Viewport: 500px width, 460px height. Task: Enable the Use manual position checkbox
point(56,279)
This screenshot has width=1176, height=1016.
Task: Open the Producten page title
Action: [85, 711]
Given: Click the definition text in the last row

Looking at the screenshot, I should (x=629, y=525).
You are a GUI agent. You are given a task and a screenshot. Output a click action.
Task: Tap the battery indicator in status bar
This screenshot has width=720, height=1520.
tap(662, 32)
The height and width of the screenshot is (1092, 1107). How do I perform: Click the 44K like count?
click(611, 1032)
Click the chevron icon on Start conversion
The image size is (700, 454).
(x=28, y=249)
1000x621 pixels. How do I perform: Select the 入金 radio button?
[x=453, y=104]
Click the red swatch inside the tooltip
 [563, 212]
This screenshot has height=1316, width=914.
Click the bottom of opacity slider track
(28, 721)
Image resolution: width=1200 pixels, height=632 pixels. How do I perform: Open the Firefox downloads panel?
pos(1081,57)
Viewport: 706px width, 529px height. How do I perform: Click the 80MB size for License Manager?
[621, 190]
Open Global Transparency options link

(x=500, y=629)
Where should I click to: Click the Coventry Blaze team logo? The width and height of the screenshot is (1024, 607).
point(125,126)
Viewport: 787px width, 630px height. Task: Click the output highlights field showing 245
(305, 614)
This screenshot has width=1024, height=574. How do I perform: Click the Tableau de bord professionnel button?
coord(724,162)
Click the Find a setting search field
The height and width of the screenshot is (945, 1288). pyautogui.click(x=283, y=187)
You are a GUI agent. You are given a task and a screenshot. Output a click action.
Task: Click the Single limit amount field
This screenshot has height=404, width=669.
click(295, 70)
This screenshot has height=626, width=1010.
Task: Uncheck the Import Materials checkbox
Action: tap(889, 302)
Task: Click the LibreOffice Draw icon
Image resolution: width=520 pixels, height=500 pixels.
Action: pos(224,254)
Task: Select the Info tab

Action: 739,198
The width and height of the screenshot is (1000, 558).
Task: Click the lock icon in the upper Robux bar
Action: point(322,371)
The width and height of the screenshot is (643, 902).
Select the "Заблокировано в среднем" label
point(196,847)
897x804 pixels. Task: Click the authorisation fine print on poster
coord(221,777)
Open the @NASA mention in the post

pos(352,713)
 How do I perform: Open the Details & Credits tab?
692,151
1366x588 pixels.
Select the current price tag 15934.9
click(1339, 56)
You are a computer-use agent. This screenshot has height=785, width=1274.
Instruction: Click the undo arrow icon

+++++

▸ **WORK INSTRUCTIONS**:
Give the entries again in full, exactly as they were written above.

▸ **ANSWER FOR THE TASK**:
Viewport: 500px width, 460px height. Task: Enable the Use manual position checkbox
point(56,279)
This screenshot has width=1176, height=1016.
Task: Open the Producten page title
Action: [85, 711]
Given: Click the definition text in the last row

Looking at the screenshot, I should (x=629, y=525).
You are a GUI agent. You are given a task and a screenshot. Output a click action.
Task: Tap the battery indicator in status bar
This screenshot has width=720, height=1520.
tap(662, 32)
The height and width of the screenshot is (1092, 1107). How do I perform: Click the 44K like count?
click(611, 1032)
Click the chevron icon on Start conversion
The image size is (700, 454).
(x=28, y=249)
1000x621 pixels. How do I perform: Select the 入金 radio button?
[x=453, y=104]
Click the red swatch inside the tooltip
 [563, 212]
This screenshot has height=1316, width=914.
Click the bottom of opacity slider track
(28, 721)
Image resolution: width=1200 pixels, height=632 pixels. How do I perform: Open the Firefox downloads panel?
pos(1081,57)
Viewport: 706px width, 529px height. How do I perform: Click the 80MB size for License Manager?
[621, 190]
Open Global Transparency options link

(x=500, y=629)
Where should I click to: Click the Coventry Blaze team logo? The width and height of the screenshot is (1024, 607).
point(125,126)
Viewport: 787px width, 630px height. Task: Click the output highlights field showing 245
(305, 614)
This screenshot has width=1024, height=574. How do I perform: Click the Tableau de bord professionnel button?
coord(724,162)
Click the Find a setting search field
The height and width of the screenshot is (945, 1288). pyautogui.click(x=283, y=187)
You are a GUI agent. You are given a task and a screenshot. Output a click action.
Task: Click the Single limit amount field
This screenshot has height=404, width=669.
click(295, 70)
This screenshot has height=626, width=1010.
Task: Uncheck the Import Materials checkbox
Action: tap(889, 302)
Task: Click the LibreOffice Draw icon
Image resolution: width=520 pixels, height=500 pixels.
Action: pos(224,254)
Task: Select the Info tab

Action: 739,198
The width and height of the screenshot is (1000, 558).
Task: Click the lock icon in the upper Robux bar
Action: point(322,371)
The width and height of the screenshot is (643, 902).
Select the "Заблокировано в среднем" label
point(196,847)
897x804 pixels. Task: Click the authorisation fine print on poster
coord(221,777)
Open the @NASA mention in the post

pos(352,713)
 How do I perform: Open the Details & Credits tab?
692,151
1366x588 pixels.
Select the current price tag 15934.9
click(1339, 56)
You are a computer-use agent. This screenshot has height=785, width=1274.
Instruction: Click the undo arrow icon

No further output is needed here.